Luigi Carassai è il nuovo presidente degli Amici di Sciascia

Luigi Carassai, imprenditore marchigiano, appassionato bibliofilo e nostro associato da molti anni, è l’undicesimo presidente degli Amici di Sciascia. Assieme a Ricciarda Ricorda, italianista e autorevole studiosa dell’opera dello scrittore (è sua la curatela di Leonardo Sciascia e la Jugoslavia, appena uscito per i tipi di Olschki) egli è uno dei due nuovi consiglieri del  Direttivo degli Amici di Sciascia eletto il 28 marzo a Venezia nel corso dell’Assemblea annuale dei soci. Nel corso dell'Assemblea  sono state passate in rassegna  le sei aree critiche sulle quali il sodalizio intende concentrare la propria attenzione nell'arco temporale 2015-2018: i progetti di ricerca per esplorare i rapporti dello scrittore con altre culture e l'iniziativa annuale dei Leonardo Sciascia Colloquia; il rapporto con le istituzioni per stabilire accordi e protocolli d’intesa (come quello stipulato il 28 gennaio scorso col Comune di Palermo); il reperimento attivo di risorse attraverso il fund raising, con lo sviluppo di ulteriori convenzioni con imprese private e l’ottenimento di nuove adesioni per garantire indipendenza e buona amministrazione;  il rapporto con i soci, la scuola e il territorio, con il rafforzamento locale del le iniziative in tre aree di coordinamento; le pubblicazioni (Todomodo, Omaggio a SciasciaSciascia Scrittore Europeo) e il consolidamento del Premio Leonardo Sciascia amateur d’estampes; la comunicazione, con uno sforzo significativo nell'integrare quattro strumenti (Leonardo Sciascia Web, Facebook, Eventbrite, Crowdfunding).

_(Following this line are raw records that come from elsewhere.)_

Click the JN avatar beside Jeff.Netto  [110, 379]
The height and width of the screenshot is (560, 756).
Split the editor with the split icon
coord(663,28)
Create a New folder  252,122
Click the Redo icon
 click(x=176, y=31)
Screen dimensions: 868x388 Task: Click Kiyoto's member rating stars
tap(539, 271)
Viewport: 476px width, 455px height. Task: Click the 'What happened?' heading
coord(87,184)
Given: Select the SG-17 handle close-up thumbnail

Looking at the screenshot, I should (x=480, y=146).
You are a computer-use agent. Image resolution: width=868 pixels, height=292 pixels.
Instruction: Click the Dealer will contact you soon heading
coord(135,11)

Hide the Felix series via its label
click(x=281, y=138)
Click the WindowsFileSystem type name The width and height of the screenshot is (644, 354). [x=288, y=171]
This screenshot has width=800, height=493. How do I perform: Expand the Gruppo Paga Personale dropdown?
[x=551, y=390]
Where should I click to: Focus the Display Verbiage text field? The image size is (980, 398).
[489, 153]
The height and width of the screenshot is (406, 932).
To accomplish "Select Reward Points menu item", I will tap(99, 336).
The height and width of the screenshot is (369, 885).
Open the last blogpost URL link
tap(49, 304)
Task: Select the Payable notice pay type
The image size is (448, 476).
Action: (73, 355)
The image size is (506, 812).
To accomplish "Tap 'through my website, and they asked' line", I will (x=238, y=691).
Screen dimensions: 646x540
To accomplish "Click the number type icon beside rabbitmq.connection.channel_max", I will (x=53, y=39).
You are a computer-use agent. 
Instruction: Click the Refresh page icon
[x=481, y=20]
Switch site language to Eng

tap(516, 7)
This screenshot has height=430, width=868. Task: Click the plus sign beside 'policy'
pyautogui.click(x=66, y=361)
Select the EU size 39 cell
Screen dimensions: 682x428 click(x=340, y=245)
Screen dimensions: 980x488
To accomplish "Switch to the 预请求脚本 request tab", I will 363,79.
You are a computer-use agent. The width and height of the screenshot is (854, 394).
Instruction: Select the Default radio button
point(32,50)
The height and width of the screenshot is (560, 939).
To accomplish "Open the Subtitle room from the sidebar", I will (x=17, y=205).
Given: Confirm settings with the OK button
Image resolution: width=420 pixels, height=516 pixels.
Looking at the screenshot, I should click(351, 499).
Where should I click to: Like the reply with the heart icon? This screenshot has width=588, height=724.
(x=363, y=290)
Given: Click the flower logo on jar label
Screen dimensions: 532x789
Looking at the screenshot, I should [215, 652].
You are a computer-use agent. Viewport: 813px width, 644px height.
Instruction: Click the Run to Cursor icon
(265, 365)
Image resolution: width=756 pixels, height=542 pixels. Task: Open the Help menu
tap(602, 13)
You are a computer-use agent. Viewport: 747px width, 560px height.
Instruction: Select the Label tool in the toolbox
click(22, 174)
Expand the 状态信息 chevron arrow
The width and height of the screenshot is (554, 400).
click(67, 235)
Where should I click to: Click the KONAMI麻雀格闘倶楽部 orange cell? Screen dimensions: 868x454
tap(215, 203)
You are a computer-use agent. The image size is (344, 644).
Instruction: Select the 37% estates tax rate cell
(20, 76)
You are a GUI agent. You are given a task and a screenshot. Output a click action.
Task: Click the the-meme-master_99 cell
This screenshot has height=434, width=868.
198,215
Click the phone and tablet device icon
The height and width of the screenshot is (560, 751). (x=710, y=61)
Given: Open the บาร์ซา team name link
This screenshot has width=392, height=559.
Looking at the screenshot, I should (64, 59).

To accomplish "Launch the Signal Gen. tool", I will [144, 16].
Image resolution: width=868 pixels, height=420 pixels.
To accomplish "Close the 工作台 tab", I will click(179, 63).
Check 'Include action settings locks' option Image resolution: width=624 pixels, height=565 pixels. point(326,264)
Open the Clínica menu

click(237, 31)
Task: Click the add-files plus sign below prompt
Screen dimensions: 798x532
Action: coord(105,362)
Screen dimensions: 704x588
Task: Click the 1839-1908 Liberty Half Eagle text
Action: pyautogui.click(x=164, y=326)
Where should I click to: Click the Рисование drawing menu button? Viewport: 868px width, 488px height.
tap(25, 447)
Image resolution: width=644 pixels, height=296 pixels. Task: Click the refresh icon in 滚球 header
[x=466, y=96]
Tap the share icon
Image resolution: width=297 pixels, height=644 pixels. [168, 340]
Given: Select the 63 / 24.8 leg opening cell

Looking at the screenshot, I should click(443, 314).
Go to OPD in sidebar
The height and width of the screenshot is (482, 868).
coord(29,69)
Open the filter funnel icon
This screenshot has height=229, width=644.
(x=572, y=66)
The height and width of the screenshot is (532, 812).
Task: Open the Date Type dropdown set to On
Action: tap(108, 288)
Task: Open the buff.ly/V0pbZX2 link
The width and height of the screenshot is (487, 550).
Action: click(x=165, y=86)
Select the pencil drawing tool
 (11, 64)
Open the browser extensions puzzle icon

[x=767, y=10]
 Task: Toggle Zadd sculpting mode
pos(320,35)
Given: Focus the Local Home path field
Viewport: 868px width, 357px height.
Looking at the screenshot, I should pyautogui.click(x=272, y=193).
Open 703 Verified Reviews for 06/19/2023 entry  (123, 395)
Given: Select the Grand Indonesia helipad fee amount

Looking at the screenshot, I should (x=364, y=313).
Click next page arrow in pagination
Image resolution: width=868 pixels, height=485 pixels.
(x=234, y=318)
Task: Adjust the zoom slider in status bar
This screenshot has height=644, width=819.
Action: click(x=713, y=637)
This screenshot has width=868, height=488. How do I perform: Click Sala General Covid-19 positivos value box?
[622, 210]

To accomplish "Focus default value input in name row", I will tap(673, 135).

L’Assemblea ha riconosciuto il nuovo ruolo dell’Associazione come motore degli studi sciasciani e innovatore delle ricerche unitamente all’avvio di progetti di ricerca internazionale (da quello su “Sciascia e la Francia” ai rapporti con la letteratura americana e con la cultura araba) e la contestuale necessità di liberare nuove risorse economico-finanziarie per sostenere queste  sfide di ricerca. E’ stato altresì fissato l’obiettivo strategico di raggiungere entro il 2018 la quota di 200 associati, con una crescita di circa 25 nuove adesioni ogni anno, raddoppiando  così entro i prossimi quattro anni l’attuale base soci.
E' stata infine confermata l’esigenza di allargare lo strumento e il numero  di convenzioni con sponsor nel settore privato (3 nuove convenzioni ogni anno)oltre al consolidamento dei protocolli d’intesa nel settore pubblico (dopo Palermo, Firenze, Milano e Parigi).